The research team will include people experiencing homelessness or who have recently experienced homelessness to help with data collection. They also hope to find positive ways to help people transition instead of “sweeping” or “clearing” homeless encampments—which does not result in sustainable transitions out of homelessness and can be traumatic for those living in the encampments.
“We’re trying to understand what is and is not a humane practice, what does or does not promote health, what does or doesn’t work,” Shuman said.
Why homelessness is on the rise—and why it matters
Arizona is in a housing crisis; anyone who’s tried to rent or buy knows that. There are, quite simply, not enough safe and affordable places to live for everyone residing in Arizona That has only increased since the COVID-19 pandemic.
That’s the first problem. But Arizona’s climate and terrain also pose unique challenges to people experiencing unsheltered homelessness. From frigid temperatures in Flagstaff to record-breaking heat in Phoenix, understanding how to effectively reduce unsheltered homelessness is key to improving health equity and keeping people safe. In Maricopa County, which includes the Phoenix metro area, deaths among people experiencing homelessness increased 42 percent between 2021-2022 (732 deaths).

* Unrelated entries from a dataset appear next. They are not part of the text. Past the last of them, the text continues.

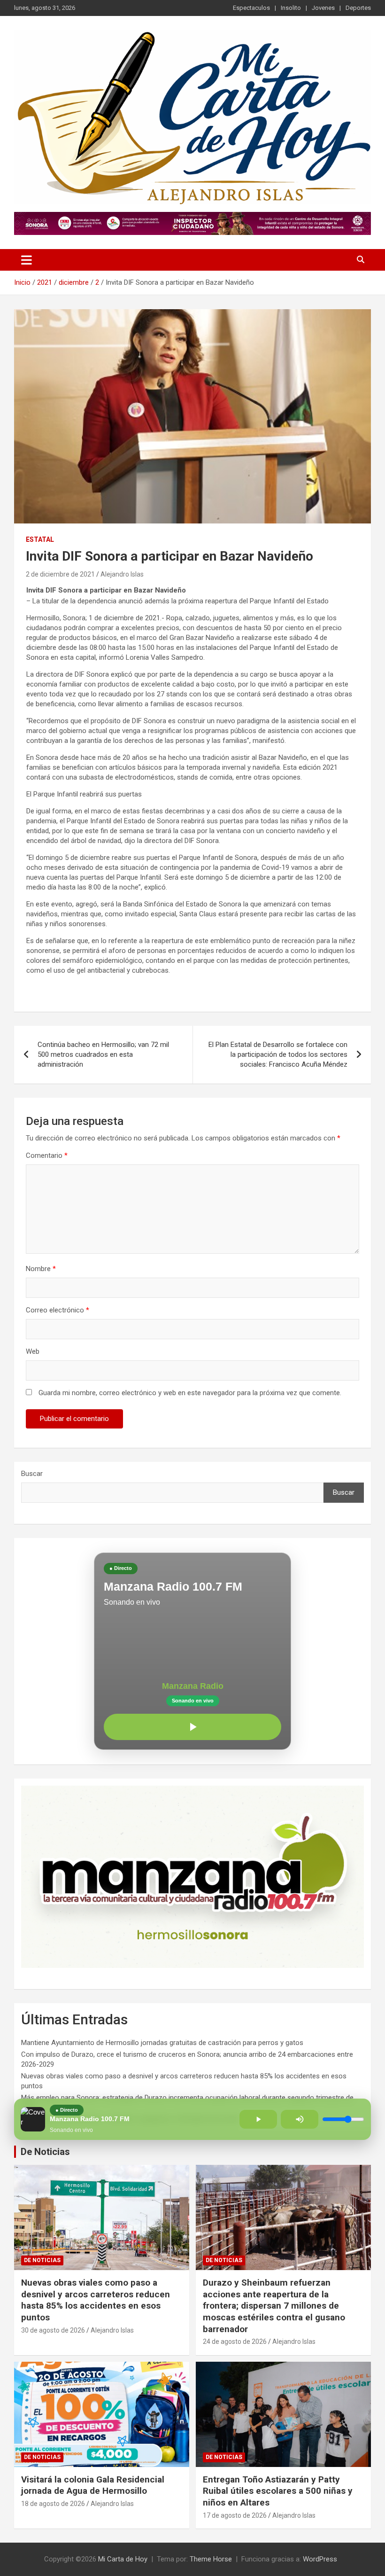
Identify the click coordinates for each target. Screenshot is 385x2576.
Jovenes (323, 7)
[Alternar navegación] (26, 260)
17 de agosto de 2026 (235, 2515)
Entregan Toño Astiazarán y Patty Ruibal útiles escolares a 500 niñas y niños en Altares (278, 2491)
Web (32, 1351)
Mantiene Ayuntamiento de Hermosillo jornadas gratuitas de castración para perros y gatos (162, 2042)
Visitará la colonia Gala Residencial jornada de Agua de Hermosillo (92, 2485)
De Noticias (45, 2151)
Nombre (41, 1269)
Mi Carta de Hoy (122, 2559)
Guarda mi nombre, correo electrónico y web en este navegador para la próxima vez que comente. (189, 1393)
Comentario (47, 1155)
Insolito (291, 7)
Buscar (32, 1473)
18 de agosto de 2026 (53, 2503)
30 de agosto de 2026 (53, 2330)
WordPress (320, 2559)
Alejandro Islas (122, 574)
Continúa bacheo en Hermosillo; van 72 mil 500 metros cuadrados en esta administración (103, 1054)
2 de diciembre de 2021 (60, 574)
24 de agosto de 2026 (235, 2341)
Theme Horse (211, 2559)
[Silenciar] (299, 2119)
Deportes (358, 7)
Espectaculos (251, 7)
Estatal (40, 539)
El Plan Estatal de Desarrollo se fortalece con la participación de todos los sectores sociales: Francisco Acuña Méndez (277, 1054)
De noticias (42, 2260)
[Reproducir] (192, 1727)
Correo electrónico (57, 1310)
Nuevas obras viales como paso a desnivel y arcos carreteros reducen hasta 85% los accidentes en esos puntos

“Without a home, you are much more likely to die or be sick compared to people who have homes, much more likely to have untreated serious mental illness or have substance use issues for which you may like treatment but can’t access it,” Shuman said.
Her goal is to make concrete recommendations about health-promoting, respectful and humane approaches to help people who are sleeping outside get the services and housing they need.
Once research collection ends in September 2026, Shuman and her team will share the recommendations with community partners, statewide governmental groups and HUD to inform their practices in addressing unsheltered homelessness with the goal of improving the health and human rights of all members of the community, including the unhoused.